First quarter 2022 results confirm the resilience of Banca Ifis’s business model and its ability to increase the productivity of its core businesses. In Commercial & Corporate Banking, Factoring, Leasing and total credit portfolio all grew at higher rates than the reference markets1, while the further increase in collections from the NPL business reflects the increase in efficiency
of this activity. The end of the moratorium agreements confirmed the quality of the receivables portfolio: only 3% of the receivables that were in moratorium have three instalments overdue and of these, two thirds of which are backed 80% by the government. Thus, the impact of the Covid-19-related pandemic on the cost of risk appears negligible.
The significant provisions made for Covid in previous years have been conservatively maintained. The Bank has no direct material exposure to Russia, Belarus or Ukraine. To date, there have been no indirect risks to customers arising from the geopolitical context.
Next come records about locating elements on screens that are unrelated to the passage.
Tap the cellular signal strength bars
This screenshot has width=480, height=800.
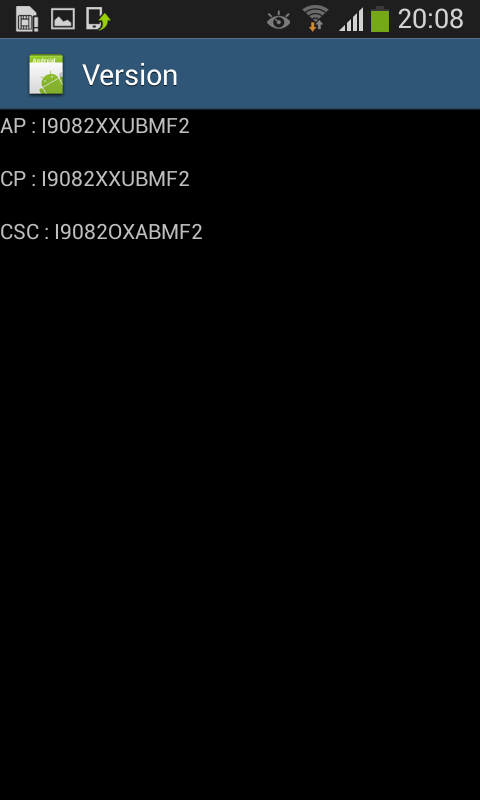click(x=351, y=20)
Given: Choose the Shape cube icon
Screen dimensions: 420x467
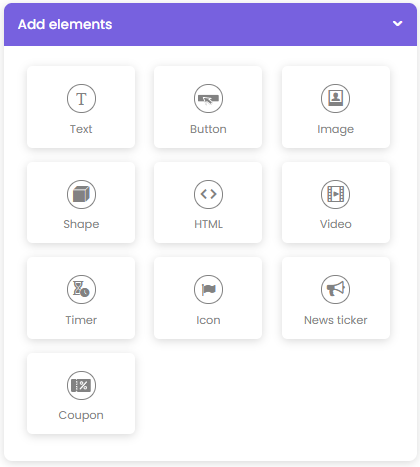Looking at the screenshot, I should 81,194.
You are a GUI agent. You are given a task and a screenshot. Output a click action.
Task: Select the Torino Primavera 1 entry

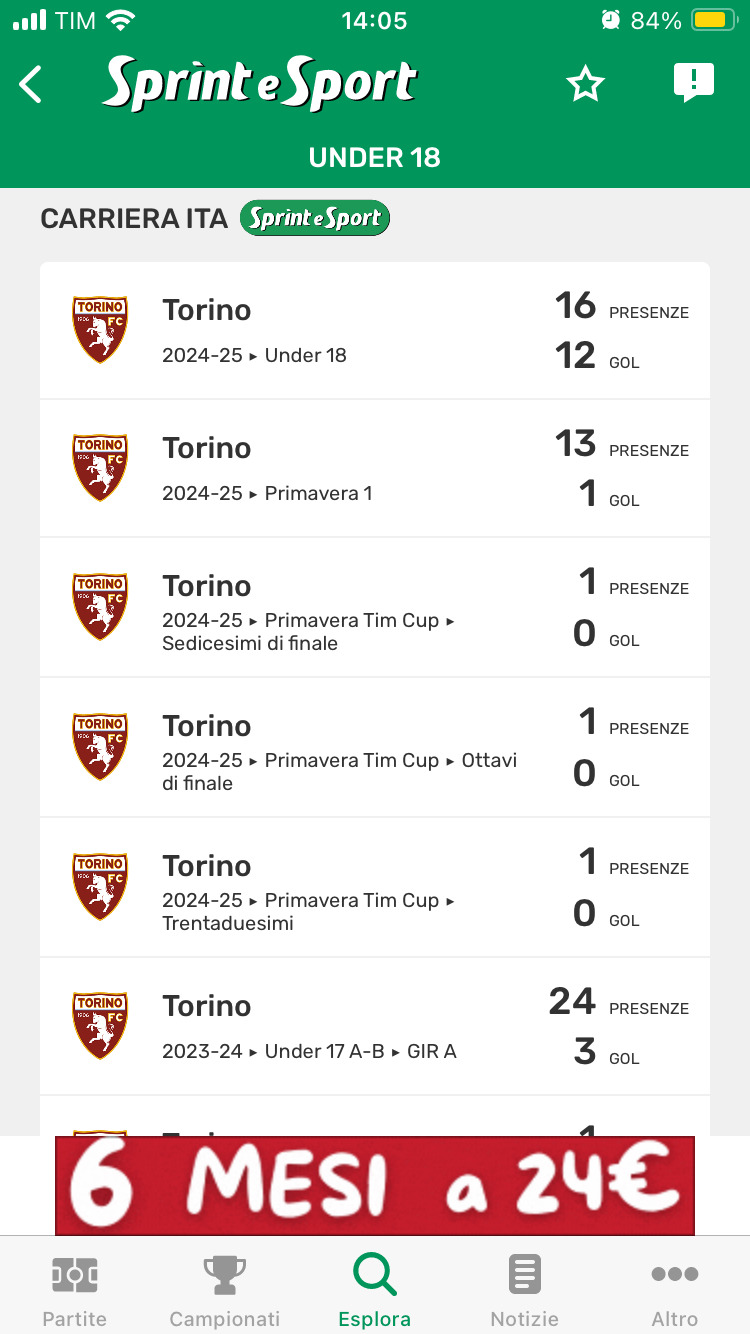coord(375,468)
For FY 2021, the Shareholders’ Meeting has approved distribution of a dividend of 0,95 Euro per share, equal to twice the coupon for FY 2020. The amount will be payable starting 25 May 2022 with record date on 24 May 2022 and ex-dividend date (no. 25) of 23 May 2022.

First quarter 2022 results
Reclassified data – 1 January 2022/31 March 2022

  • Net banking income is up 18,6% to 163,3 million Euro (137,7 million Euro at 31.03.2021) and benefited from the greater revenues of the NPL Segment of 69,8 million Euro (+11,5 million Euro compared to 31.03.2021) and of the Commercial & Corporate Banking Segment of 73,8 million Euro (+8,6 million Euro compared to 31.03.2021).
  • Operating costs come to 87,8 million Euro (+4,7% on the 83,8 million Euro recorded at 31.03.2021) due to the entrance of the former Aigis Banca BU into the scope of consolidation and some strategic projects, such as the merger of Credifarma into Farbanca.
  • The Parent Company’s net income was 34,9 million Euro, up 73,7% from the 20,1 million Euro of Q1 2021, despite the significant decline in PPA to 4 million Euro from 12 million Euro at 31.03.2021.
  • Cost of credit of 17,0 million Euro (down from 18,4 million Euro in the corresponding period of 2021), which includes provisions of approximately 8 million Euro against positions in the commercial portfolio with high vintage.
  • Solid liquidity position: approximately 1,3 billion Euro at 31 March 2022 in reserves and free assets that can be financed
    by the ECB (LCR above 1,300%).

Capital requirements

  • CET1 up to 15,72% (15,44% as of 31 December 2021), among the best in the market, and TCR of 20,01% (19,63% as of 31 December 2021), calculated excluding the first quarter 2022 profit. The increase in CET1, compared to 31 December 2021, is mainly due to the decrease in lending volumes at period end due to the seasonality of the Bank’s factoring business.